Why are you saying that? What about the current difference between the sizeof(wchar_t), it wasn't such a big deal. Can't we have other flags in the great tradition of -fwchar-short?
It is a little worse that that.
The C programming langauge doesn't really specify the sizes of the various integer types. It it up to the ABI.
In Win32 the only really problematic difference I the one you meantion above ie the size(wchar_t) problem. It can be "solved" as specified above with -fwchar-short. The price is that you can't call the C library "wchar" functions or for that matter any library functions that depend of wchar. Not that big deal though.
In the Win64 ABI Microsoft in it infinity "wisdom" has choosen the type long to be 32 bit instead of 64 bit like in most (all?) Unix API on 64 bit platforms.
The Microsoft Win64 choice is called LLP64. That is long long and pointers are 64 bit.
The Unix64 choice is called LP64. That is long and pointers are 64 bits.
So this means that if we add an option similar to -fwchar-short, say -flong-int or -flong-32bit or whatever we can call we can't call the any library on the platform since it would could ABI problems. :-)
So that is why we "never" will support 100% Win64 source compatibillity on 64bit platforms. We can (and presumably) will support a LP64 variant of Win64 but it won't be 100% source compatible.

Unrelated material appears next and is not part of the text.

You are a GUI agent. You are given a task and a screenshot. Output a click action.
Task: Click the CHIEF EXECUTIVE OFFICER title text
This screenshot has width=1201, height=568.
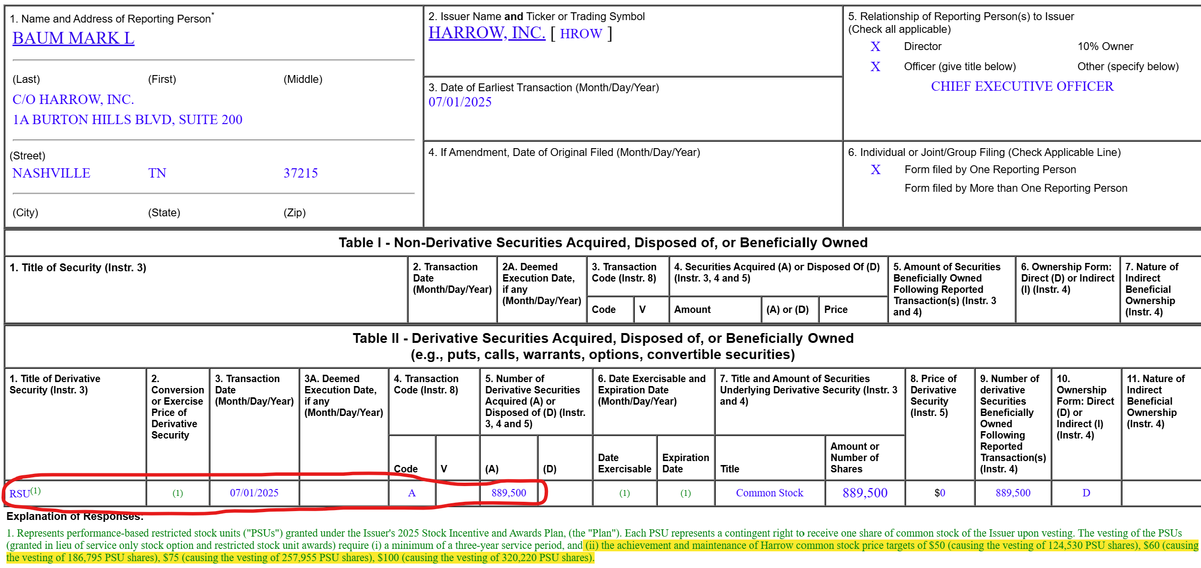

On December 1, 2002 11:36 am, Patrik Stridvall wrote:
So that is why we "never" will support 100% Win64 source compatibillity on 64bit platforms. We can (and presumably) will support a LP64 variant of Win64 but it won't be 100% source compatible.
I don't think it's nearly as bad as you make it. In the Wine sources, we'll just use explicit types that don't depend of compiler switches, while Winelib apps will just use the -flong-int flag, and get what they expect. Of course, they'll have to use our msvcrt lib instead of the native libc, but that's largely true today anyway (for different reasons).